**STATED GOAL 1**
Retype the passage on Philippine administrative divisions, starting at "All these (provinces, cities" and ending at "own elected government.".

Beyond the above divisions, there other divisions that are frequently mentioned but differ in significant ways. Specifically, they do not have separate governments or independent budgets. The national government groups provinces and independent cities into national government regions, e.g. Metro Manila or Region VI. Also. a barangay may be informally or formally sub-divided into sitios and puroks. Neither the national government's regions nor a barangay's sitios or puroks have elected leaders or government branches.
Other divisions exist for specific narrower purposes:
The Philippines is divided into provinces and independent cities. Provinces in turn are divided into component cities and municipalities. All independent cities, component cities and municipalities are divided into barangays.
All these (provinces, cities and municipalities, and barangays) elect their own legislatures and executives and are called collectively "local government units" or LGUs. There is also a single autonomous region, the Autonomous Region of Muslim Mindanao (ARMM), which is composed of provinces and independent cities and has its own elected government.
The Autonomous Region of Muslim Mindanao (ARMM) is an autonomous region. Unlike other administrative regions, autonomous regions have additional political power, and have a regional governor and assembly. In addition, the constitution allows for the creation of autonomous region in the Cordillera Central. However, only the ARMM has been approved by voters in a plebiscite. Voters in the Cordilleras have rejected autonomy in 1990 and 1998; hence the Cordillera Administrative Region remains as a regular administrative region with no added powers or officials.
Each province is headed by a governor. Its legislative body is the Sangguniang Panlalawigan composed of the different members from Sanggunian districts, which in most cases are contiguous to the congressional districts.
Regions, aside from having provinces may also have independent cities. Independent cities, classified either as highly urbanized or independent component cities, are cities which are not under the jurisdiction of a province. These cities are not administered by their mother provinces, do not share their tax revenues with the province, and in most cases their residents are not eligible to elect or be elected to provincial offices.

**THE RECORDS**

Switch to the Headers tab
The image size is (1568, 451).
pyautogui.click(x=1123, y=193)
---
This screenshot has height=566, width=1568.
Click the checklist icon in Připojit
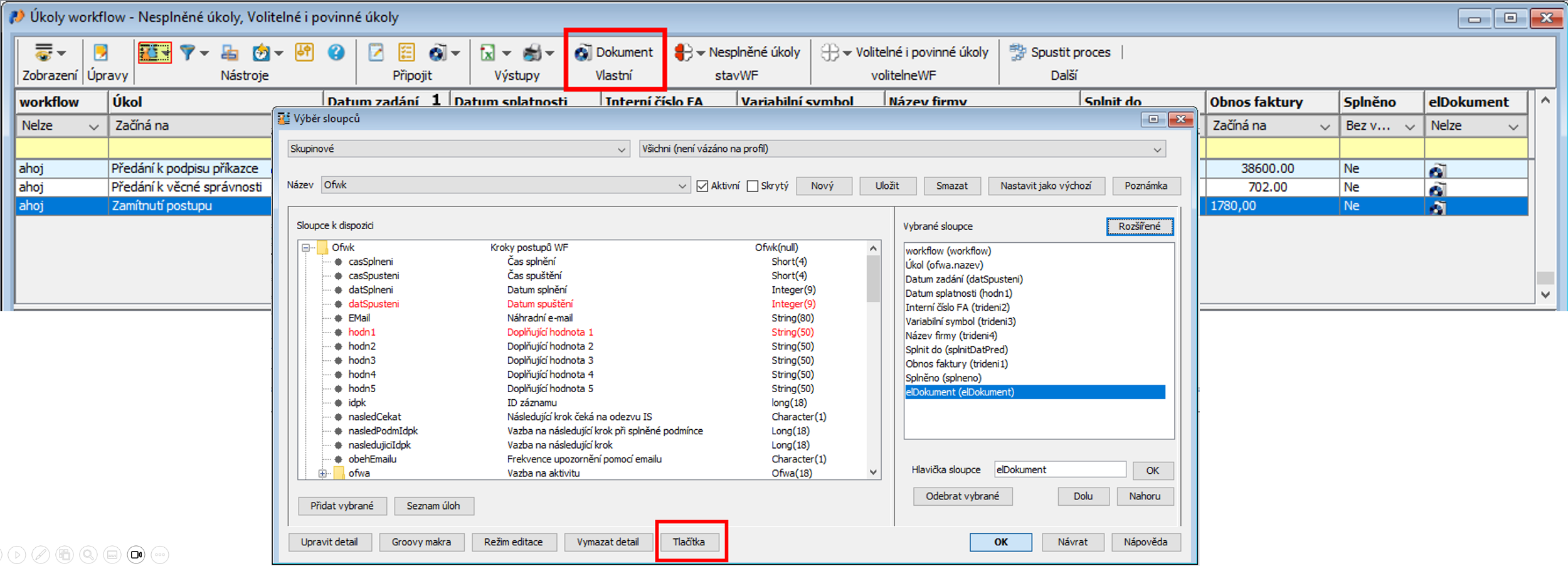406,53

**STATED GOAL 2**
Pull out each line of the entries that contains the word "icon".

**EXPECTED OUTPUT 1**
All these (provinces, cities and municipalities, and barangays) elect their own legislatures and executives and are called collectively "local government units" or LGUs. There is also a single autonomous region, the Autonomous Region of Muslim Mindanao (ARMM), which is composed of provinces and independent cities and has its own elected government.

**EXPECTED OUTPUT 2**
Click the checklist icon in Připojit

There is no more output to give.